Il continue de taper sur son clavier et je ne peux m'empêcher de le regarder. Au delà de ce que j'ai perçu il y a longtemps chez lui, au delà du patron sanguinaire criminel qui n'éprouve aucun remords et aucun regret, au delà du psychopathe violent, diabolique et fanatique de la mort... Autre chose. Un homme, dans sa profonde nature, autoritaire et implacable. Une certaine beauté froide, cette beauté tranquille qu'ont les funérailles par exemple. Une élégance portée à même la peau, impérissable. Un magnétisme qui est presque inhumain, comme si le cosmos et le chaos semblaient graviter en permanence autour de lui. Le mélange de cette déviance et de cette intensité étrange est aussi intriguant qu'insupportable, et mes yeux dévient de sa personne pour aller se balader sur ce qui m'entourent. Pour passer le temps à nouveau, je détaille la grande pièce carré et observe le plafond, le parquet, les rares objets de décoration qui ornent la pièce. Une petite statuette blanche, sûrement d'origine grecque, au sommet de l'étagère, et un masque inca multicolore sur un mur. 

- Ce sont des vrais, dit-il encore sans relever les yeux de son écran. 

-  Tu sais ce qui est vrai, aussi ? La raclée que je vais mettre à Andrea, je crache.

Je ne décolère pas de la façon dont cet homme m'a kidnappée et traitée jusqu'a ce que j'arrive au manoir et qu'il m'enferme. Même si Di Casiraghi est derrière tout ça, mon ex-geôlier m'exaspère et je ne peut pas attendre d'être à nouveau libre de mes mouvements pour aller régler mes comptes avec lui. Derrière son bureau, il ferme brièvement les yeux et lâche son ordinateur pour se reconcentrer sur moi, son stylo habituel à la main, et je le devine exaspéré.

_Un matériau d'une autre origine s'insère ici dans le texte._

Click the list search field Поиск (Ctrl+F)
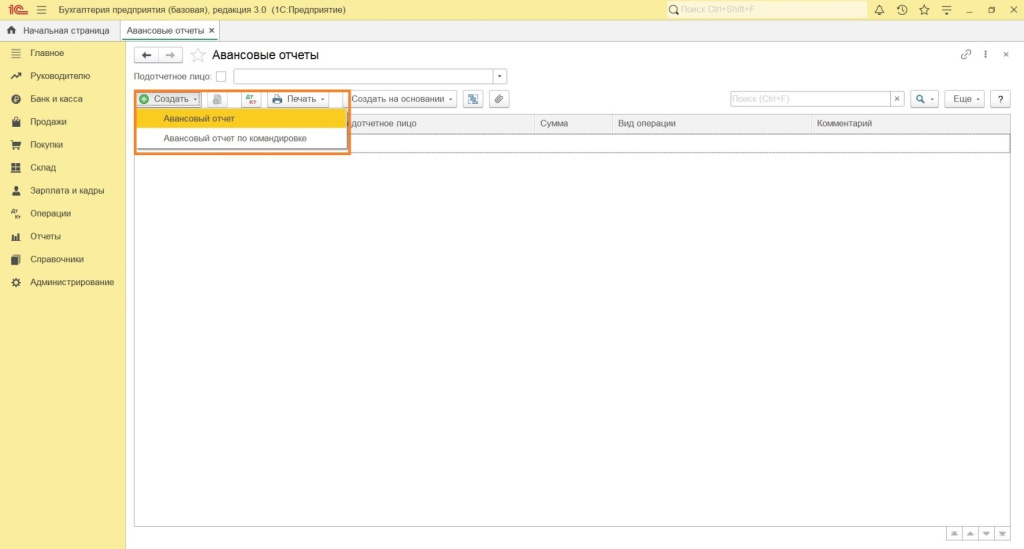 [x=809, y=99]
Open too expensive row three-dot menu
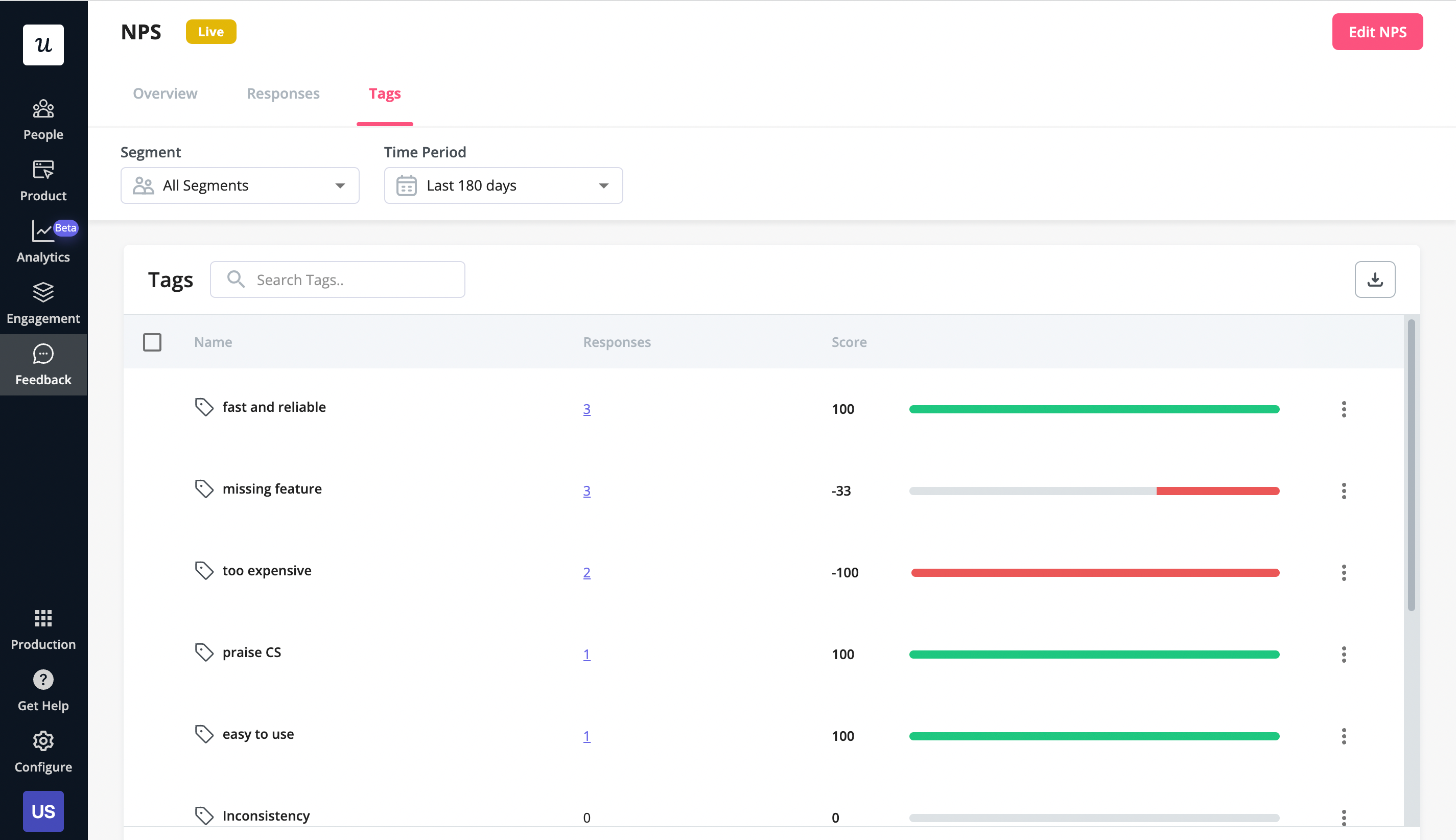This screenshot has width=1456, height=840. (x=1344, y=573)
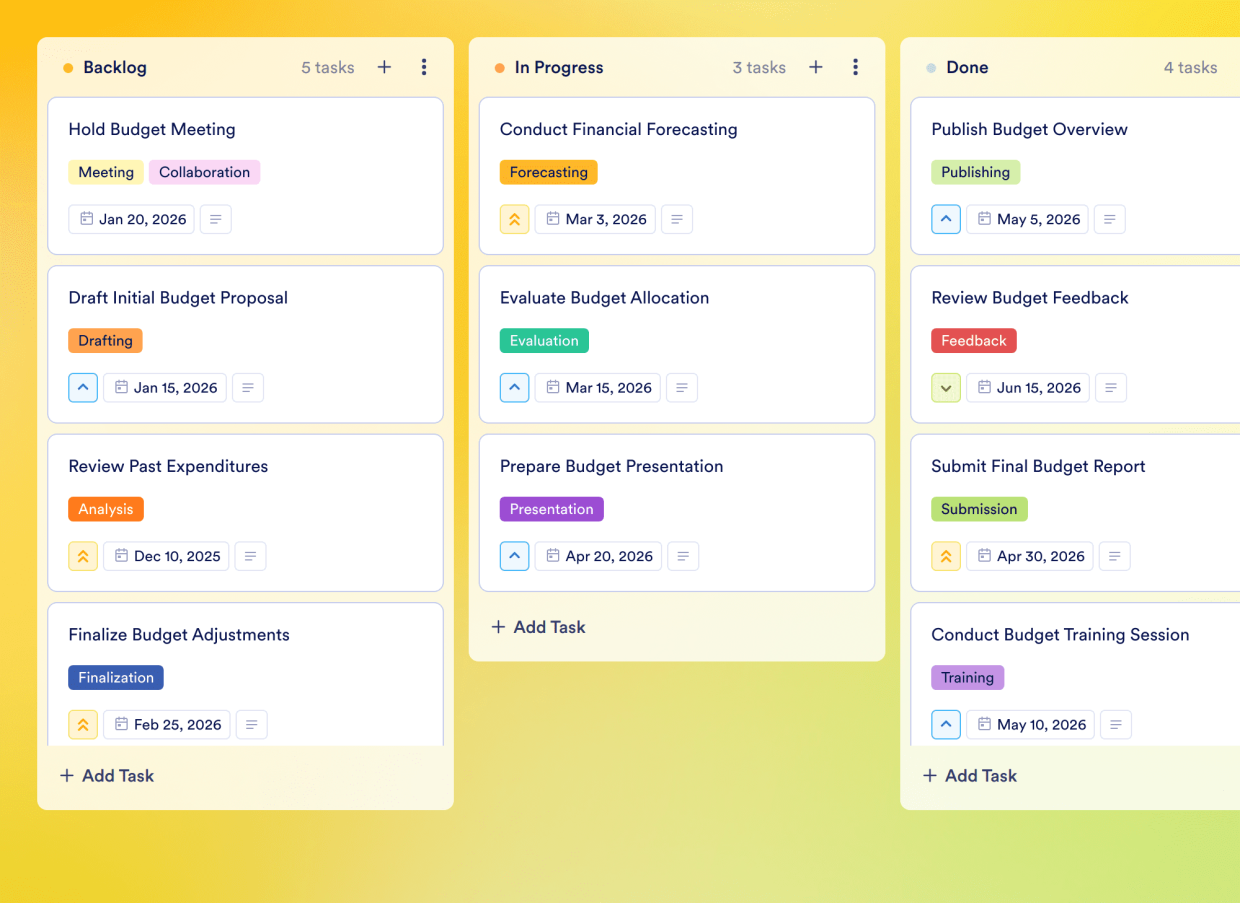Screen dimensions: 1240x903
Task: Toggle the priority arrow on Draft Initial Budget Proposal
Action: click(x=83, y=387)
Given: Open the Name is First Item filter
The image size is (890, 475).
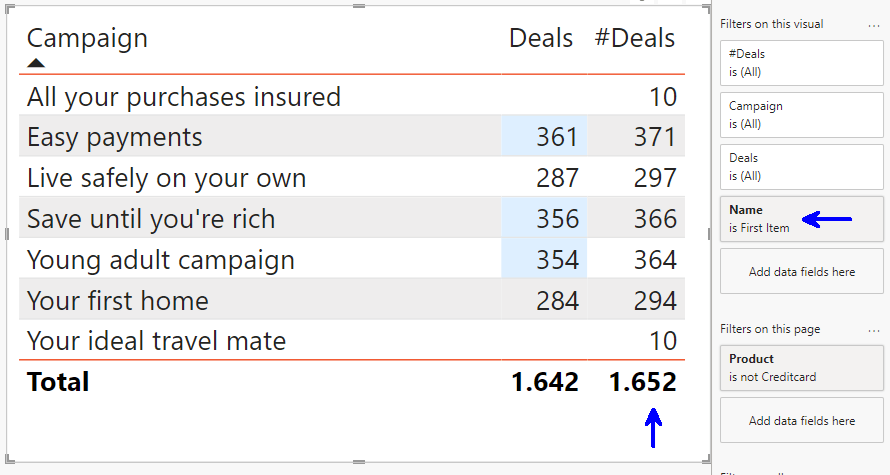Looking at the screenshot, I should point(801,218).
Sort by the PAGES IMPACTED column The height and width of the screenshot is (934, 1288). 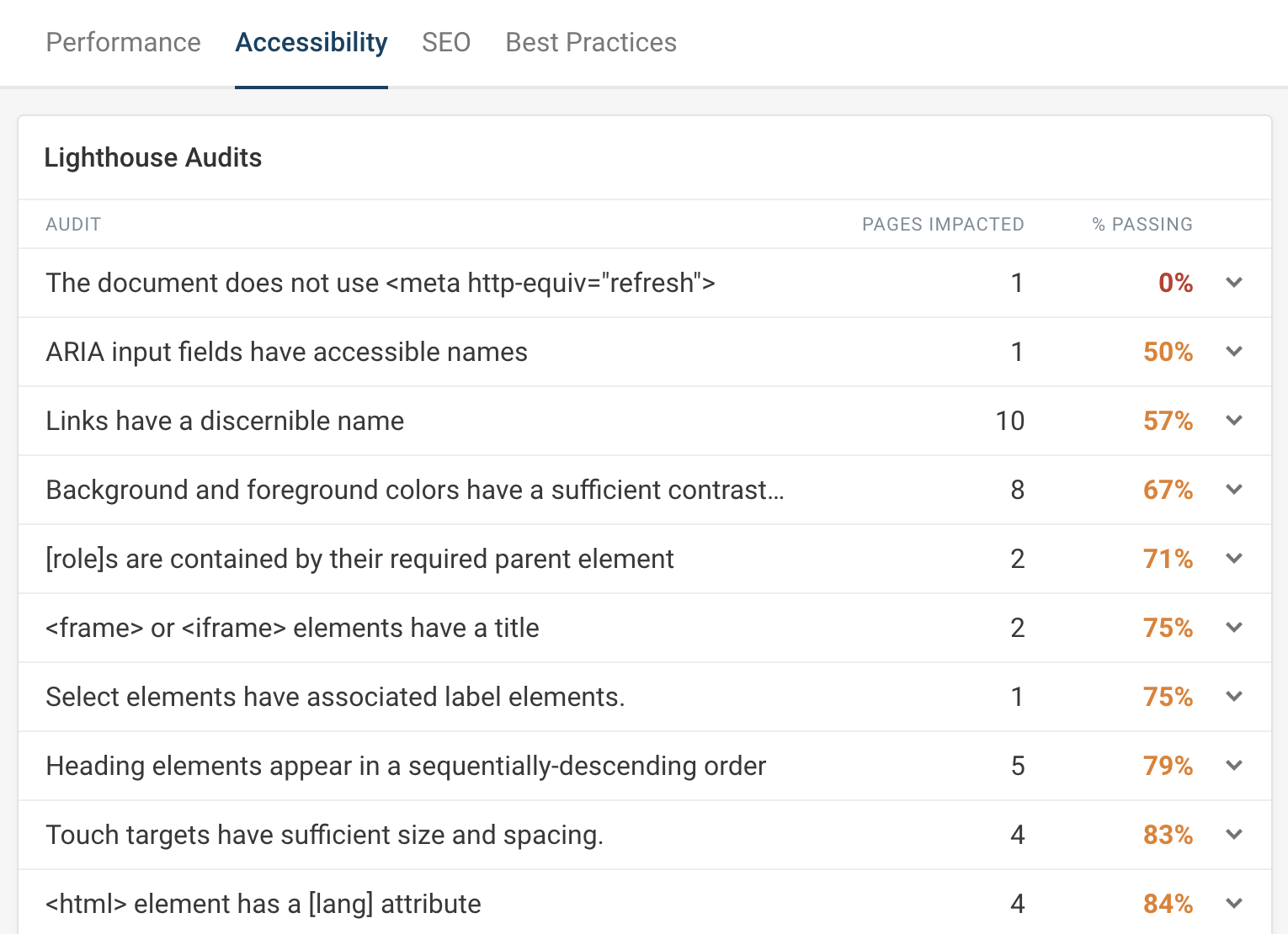pyautogui.click(x=943, y=224)

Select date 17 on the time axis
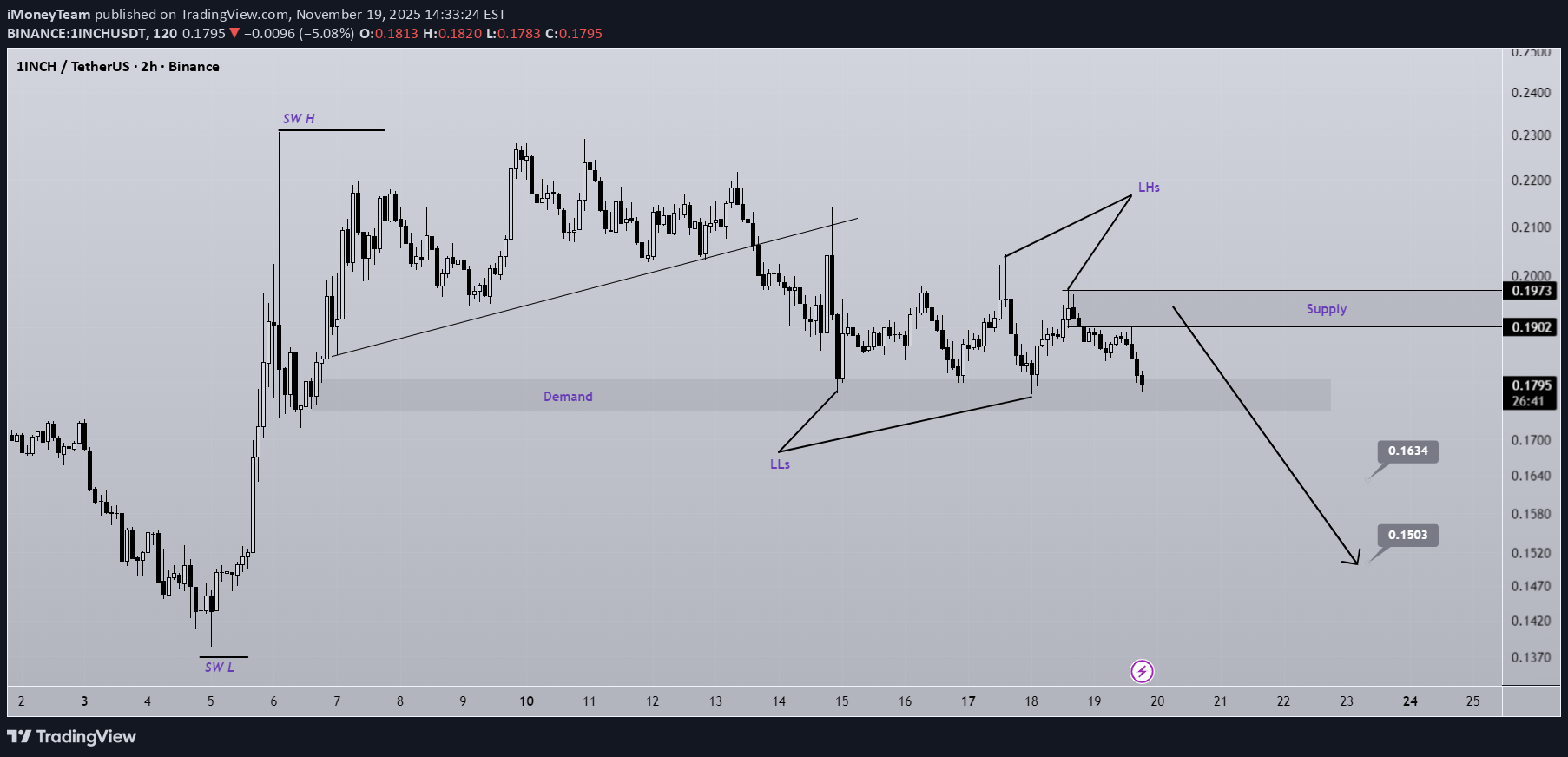tap(968, 701)
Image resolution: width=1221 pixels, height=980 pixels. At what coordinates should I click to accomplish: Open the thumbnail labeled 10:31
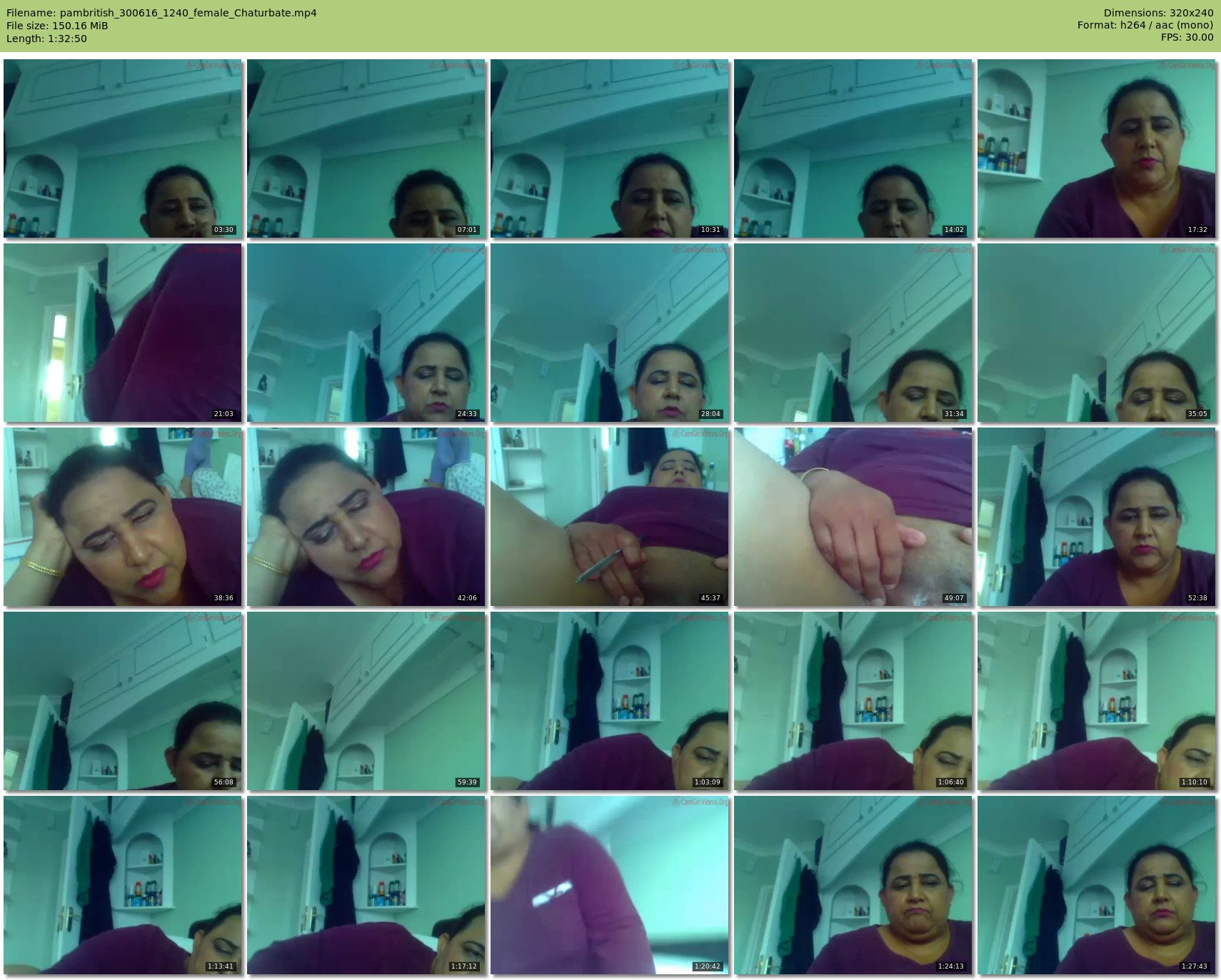click(610, 148)
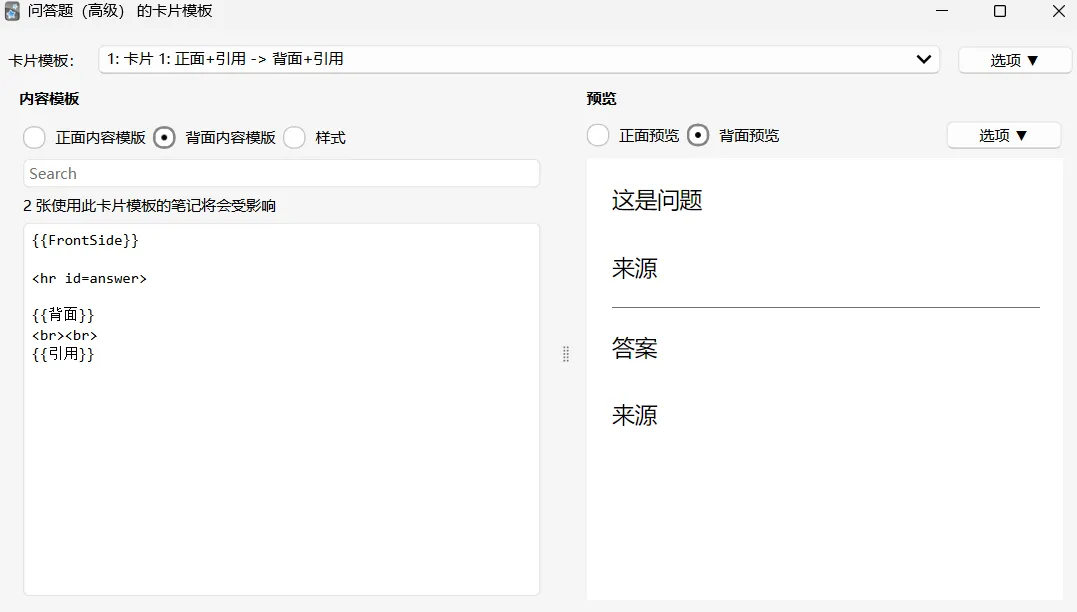The width and height of the screenshot is (1077, 612).
Task: Click the <hr id=answer> line in editor
Action: tap(89, 278)
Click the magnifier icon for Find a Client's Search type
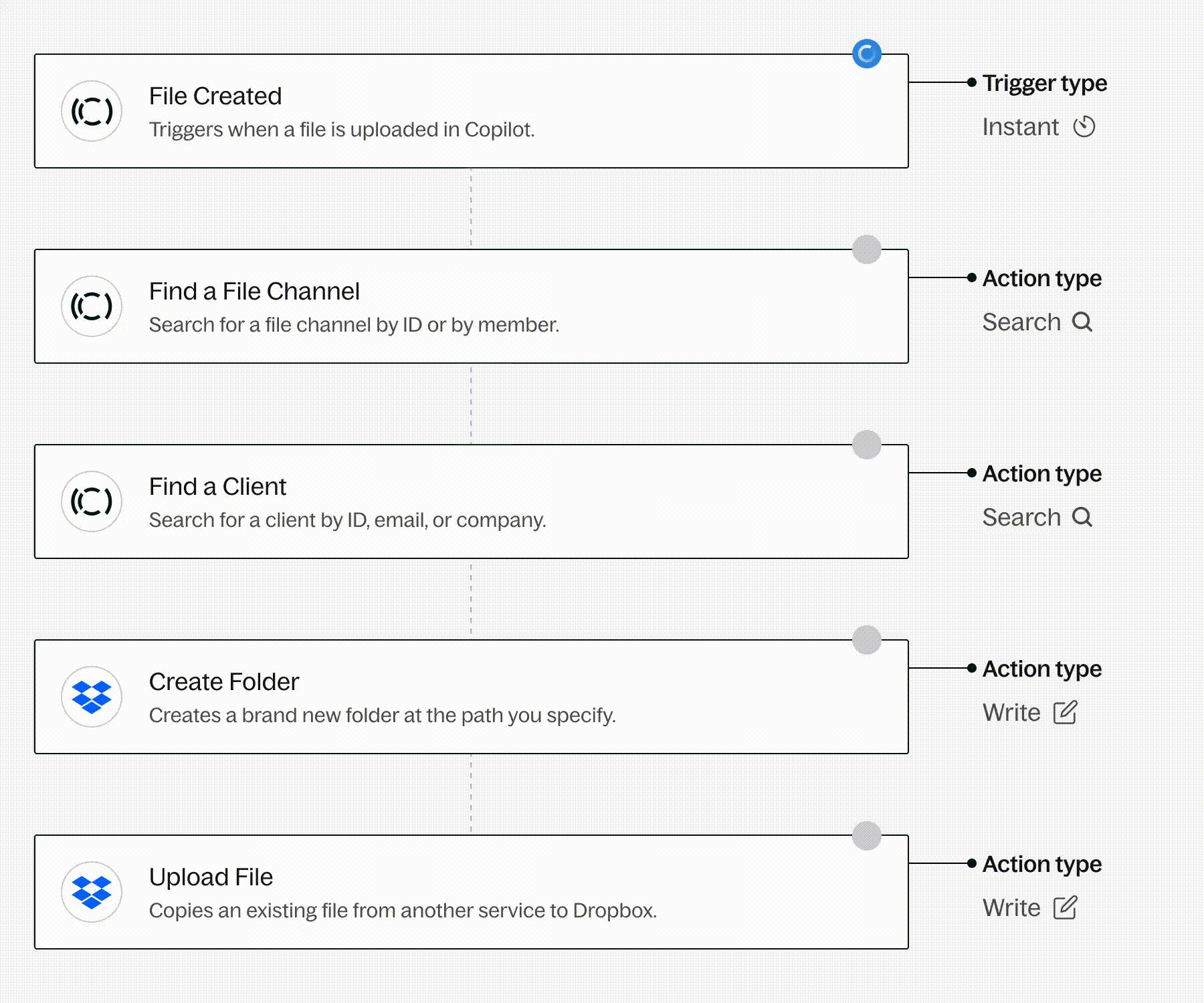 (1082, 517)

- Laisse-moi trente seconde dans une pièce seule avec ce type et je le...

- Tu n'aurais aucune chance, me coupe t-il. 

- On parie ? 

Ma provocation envenime encore plus la situation puisque je le vois se tendre un peu plus. Ses yeux ne sont plus le mur habituel, mais un rideau de haine qui va s'abattre sur moi dans très, très peu de temps. Il se lève, tranquillement, contourne son bureau et sors de la poche de son pantalon de costume bleu marine un couteau à double lame. Les yeux fixés sur les fenêtres derrière moi, le visage de marbre, il fait virevolter le couteau entre ses doigts l'espace de quelques secondes avant de s'approcher. Je le fixe silencieusement, me demandant si c'est le moment où je vais payer pour ce que j'ai fait - la réponse est évidente. Il se penche vers moi et me dit à voix basse :

- Tu oublies un peu trop souvent où tu est, et de qui tu est entourée. 

Thaddeus fait glisser l'une des lames sur mon visage et je ferme les yeux, les mains tremblantes derrière mon dos. 

- J'aurais du te suturer les lèvres, finalement, dit-il distraitement.

Le métal froid effleure doucement ma mâchoire, et je sens soudain une vive douleur au milieu de ma lèvre inférieure. Je rouvre les yeux sous le coup de la surprise et de la douleur. Un goût de sang s'imprime sur mon palais et je sens un liquide chaud me couler sur le menton alors que Di Casiraghi se recule d'un pas, stoïque. 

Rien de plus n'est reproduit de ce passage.